However if you are utilizing salts and hash functions, then even if every user is utilizing the same salt to compute hash(name||salt), a malicious user would have to brute force all possible names with the salt to figure out what generated these tokens.
So keep this into consideration and be careful as hash functions and symmetric encryptions schemes can't be used interchangeably.
Assuming that the only items to be ciphered are the tokens (that is, they are not embedded in a larger data structure), then Inicialization Vectors (IV's) are the way to go.
They are quite simple to understand: let M be your token, padded to fit the block size used in the symmetric ciphering algorithm (I'm assuming it's AES) and IV be a random array of bits also the size of the ciphering block.
Then compute C = AES_ENCRYPT(M xor IV, K) where C is the ciphered data and K the symmetric key. That way, the same message M will not be ciphered the same way multiple times since IV is randomly obtained every time.
To decrypt M, just compute M = (AES_DECRYPT(C, K) xor IV).

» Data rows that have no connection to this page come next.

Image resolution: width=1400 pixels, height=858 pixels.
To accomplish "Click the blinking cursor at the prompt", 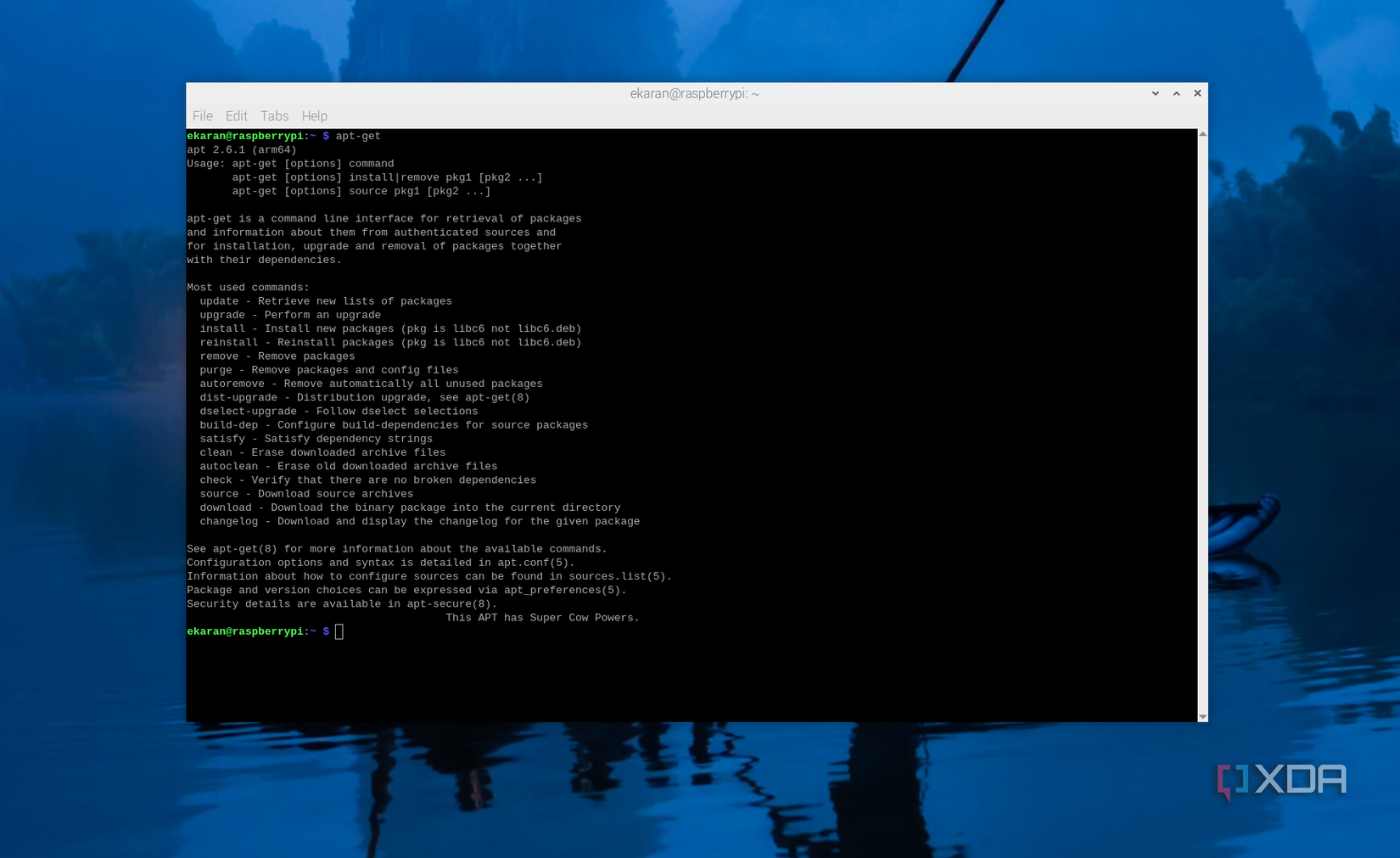I will (339, 631).
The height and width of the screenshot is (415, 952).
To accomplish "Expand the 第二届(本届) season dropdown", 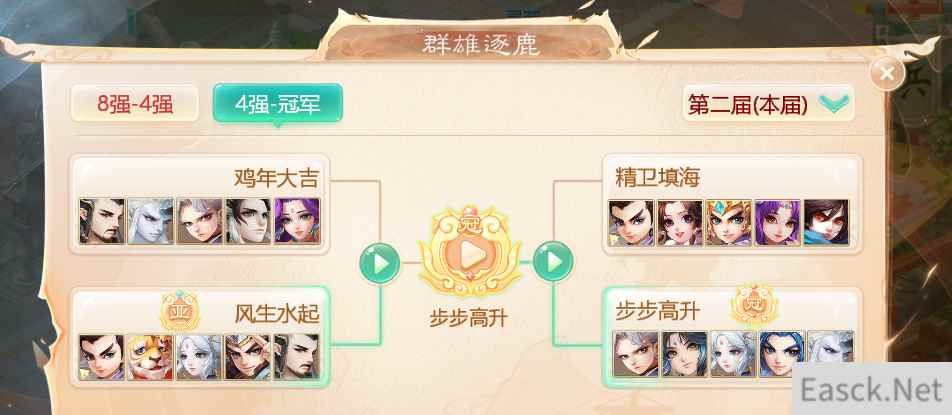I will click(768, 104).
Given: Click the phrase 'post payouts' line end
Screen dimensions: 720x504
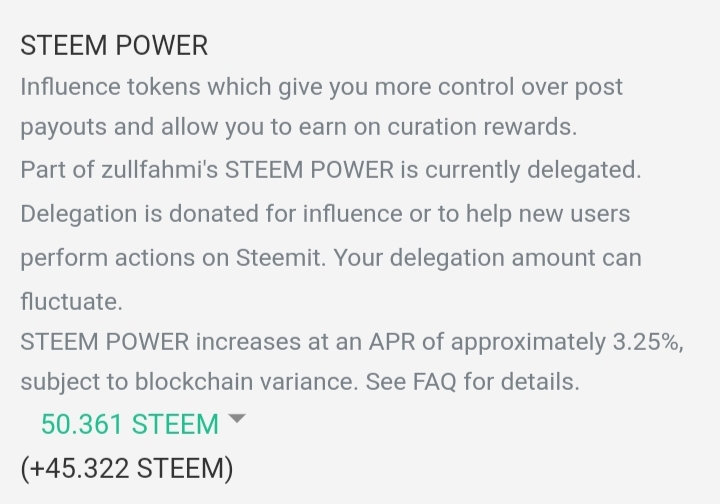Looking at the screenshot, I should tap(597, 87).
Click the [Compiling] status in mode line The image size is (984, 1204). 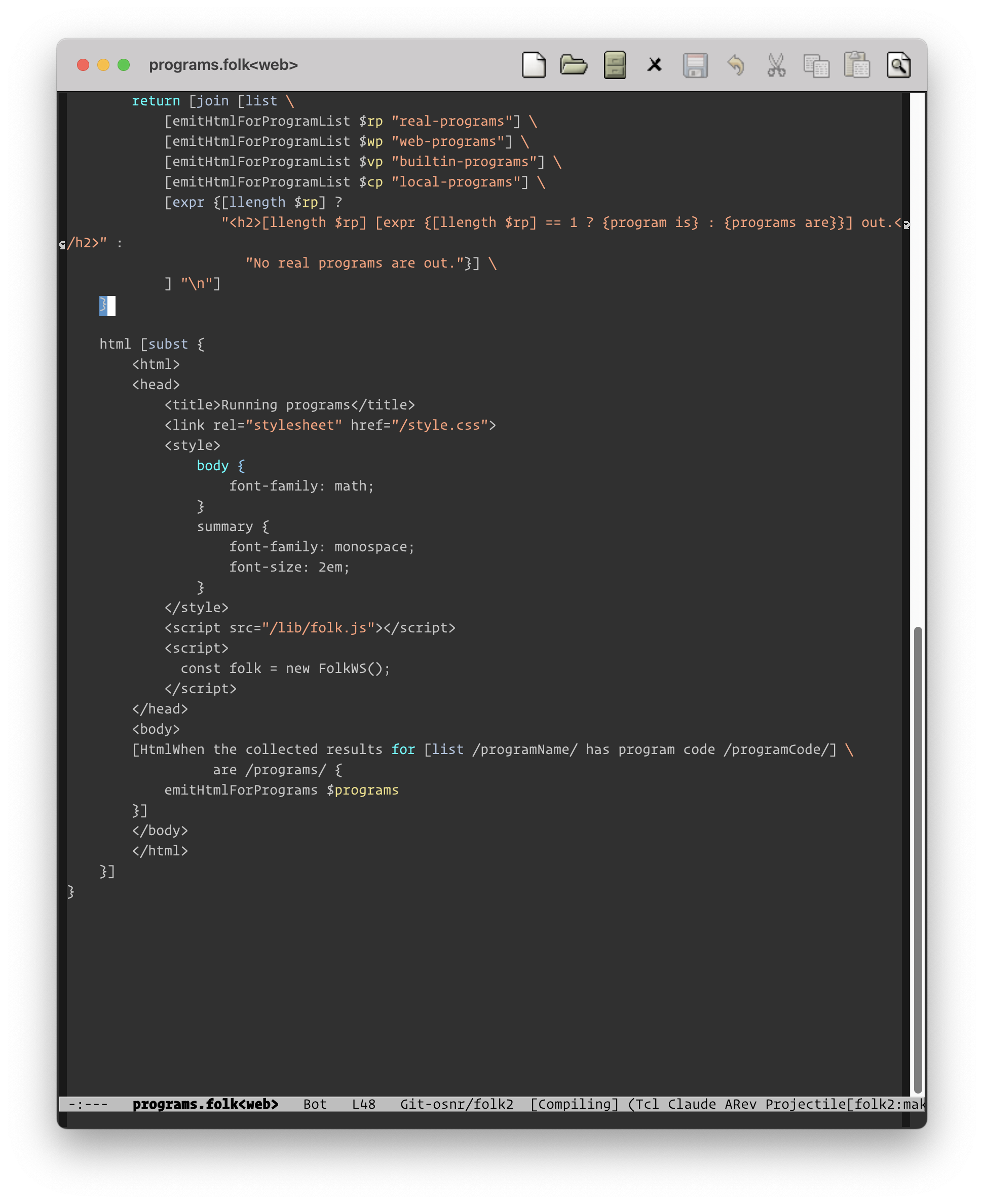574,1104
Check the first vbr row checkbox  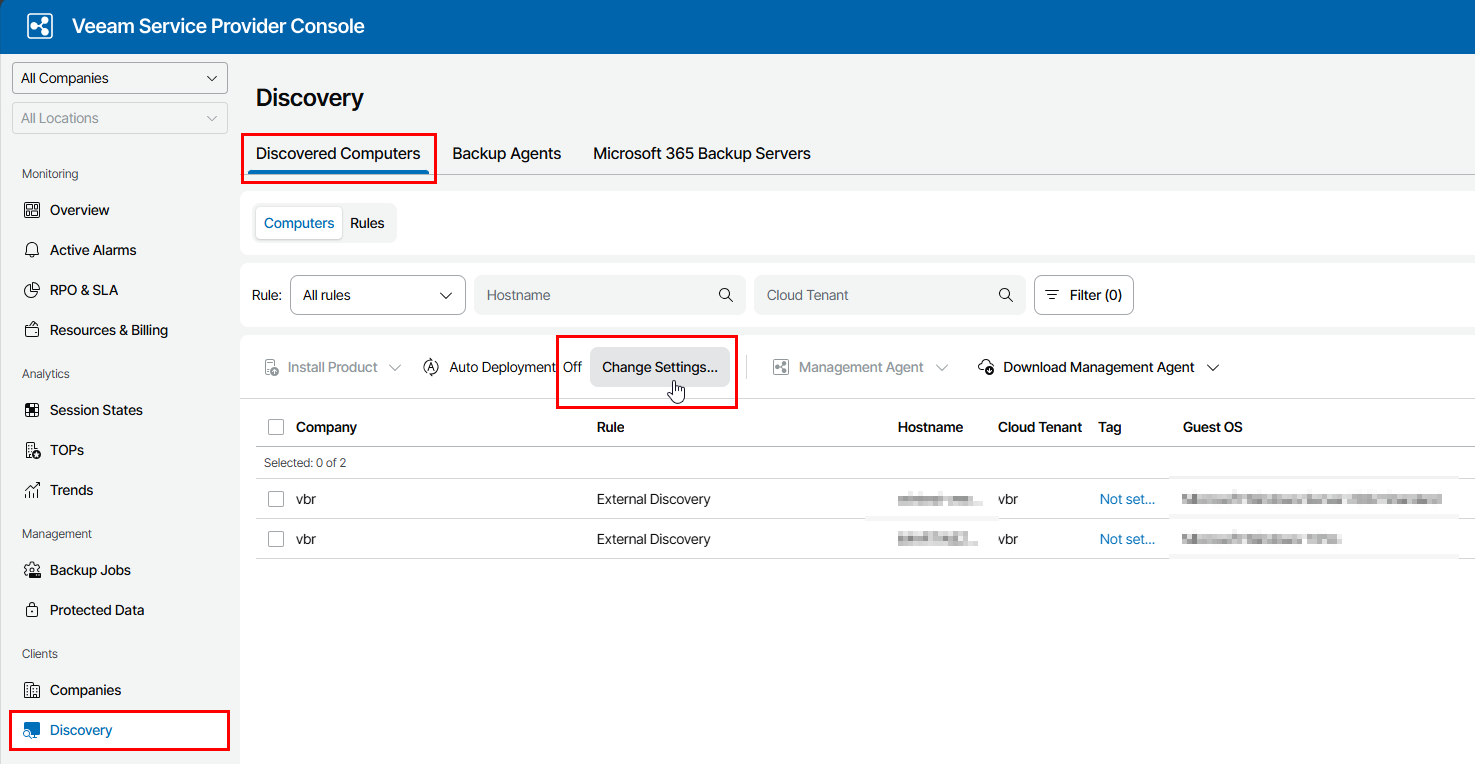[276, 499]
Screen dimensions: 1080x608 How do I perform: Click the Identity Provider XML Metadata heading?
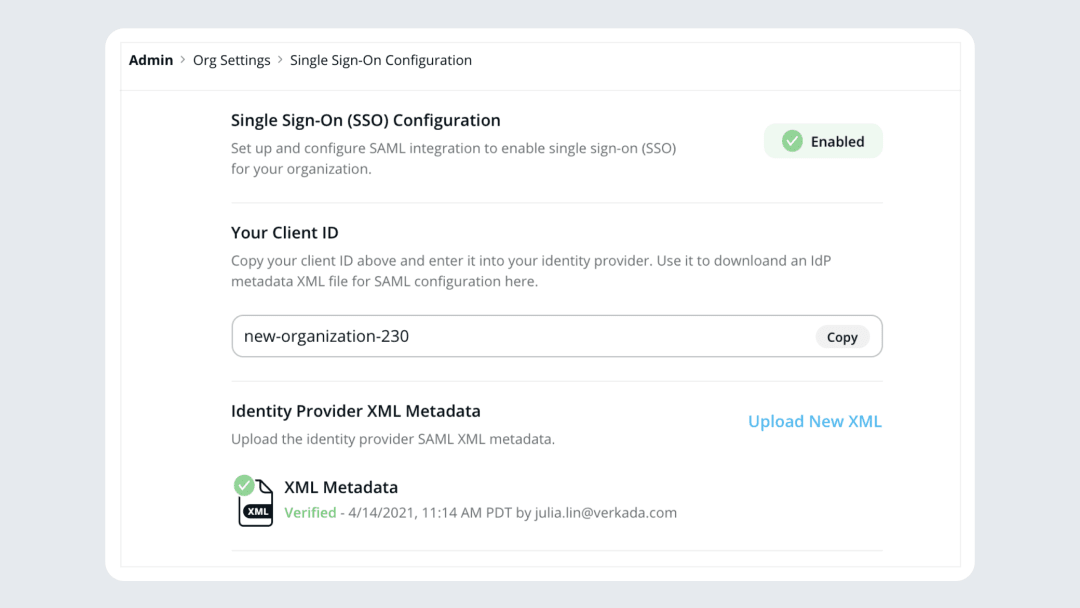355,411
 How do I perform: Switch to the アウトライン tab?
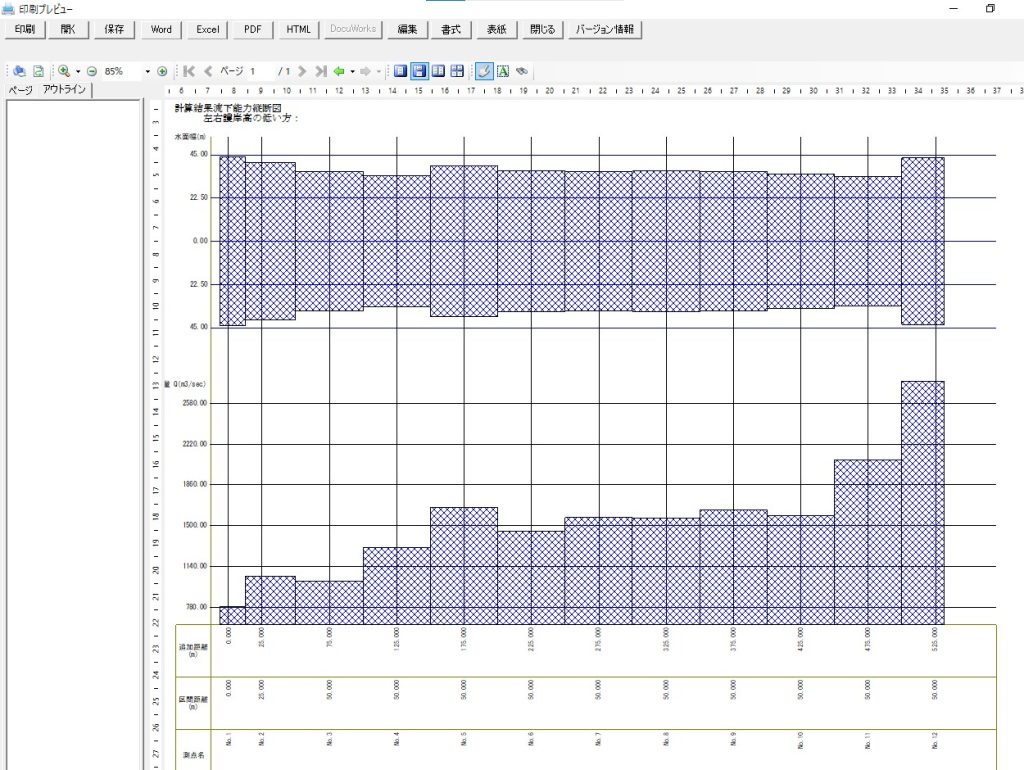pyautogui.click(x=63, y=90)
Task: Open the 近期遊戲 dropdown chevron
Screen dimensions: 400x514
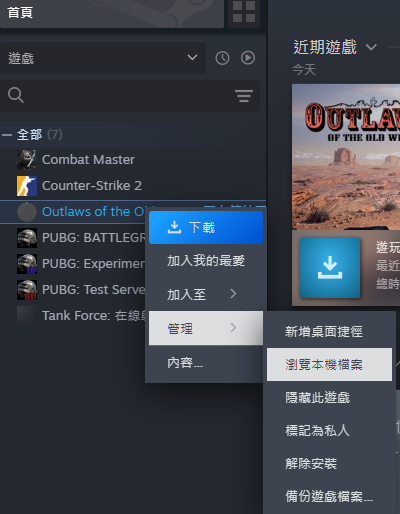Action: click(371, 47)
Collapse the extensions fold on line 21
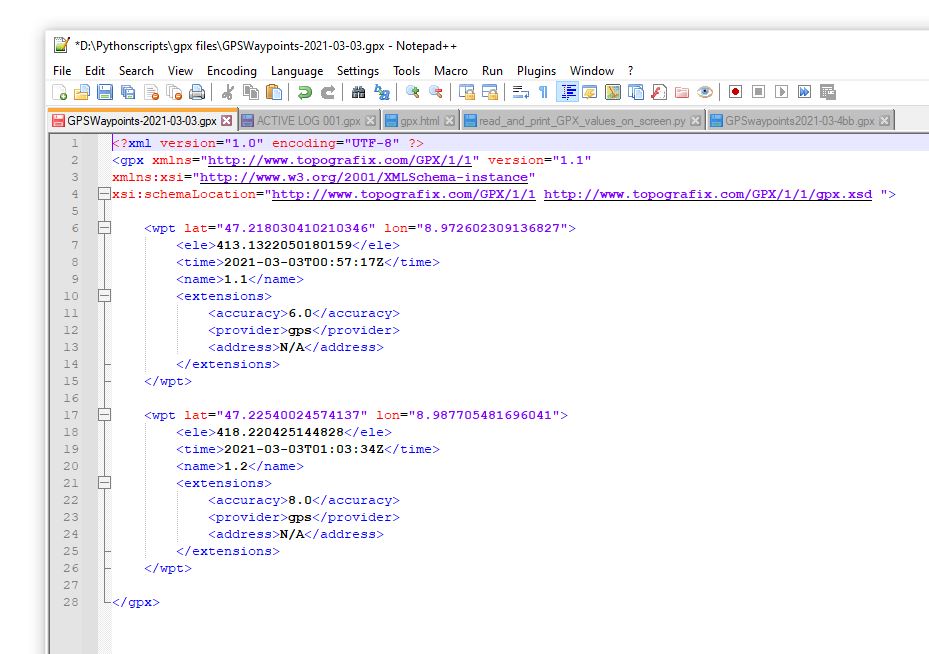 103,483
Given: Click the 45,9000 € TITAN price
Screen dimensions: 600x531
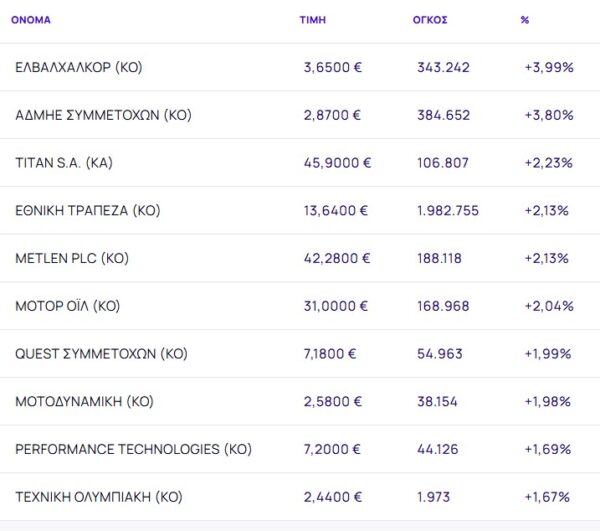Looking at the screenshot, I should point(337,162).
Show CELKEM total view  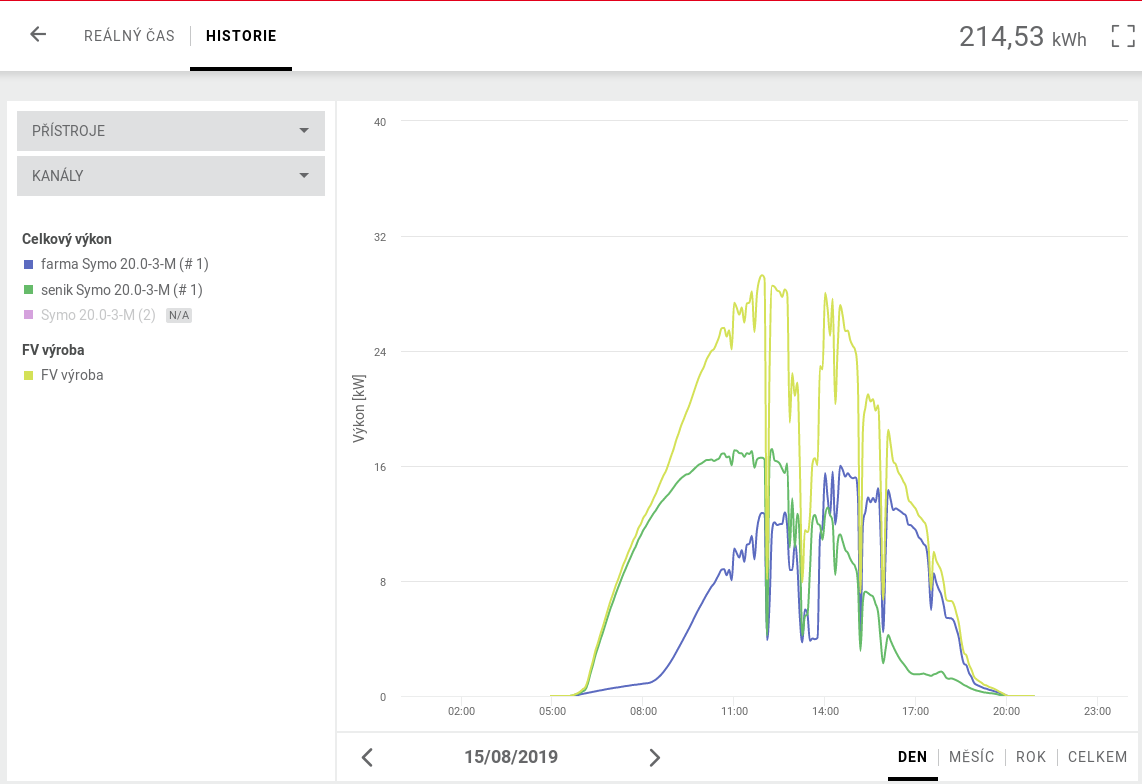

Of course, both IV and K must be known at decryption time. The most usual way to transmit the IV is to just send it along the ciphered text. This does not compromise security, it's pretty much like storing a salt value, since the encryption key will remain unknown for everybody else.
is it possible to retrieve AES key using AES initalization vector and encrypted data?
I have AES initalization vector and encrypted data. I have seen a online tool for decrypting AES encrypt data using AES key and AES initalization vector.
online tool: http://aes.online-domain-tools.com
When i entered any key in AES key field, it is showing AES initalization vector in initialization field.
So, I have question that if i have AES initalization vector then is it possible to retrieve AES key?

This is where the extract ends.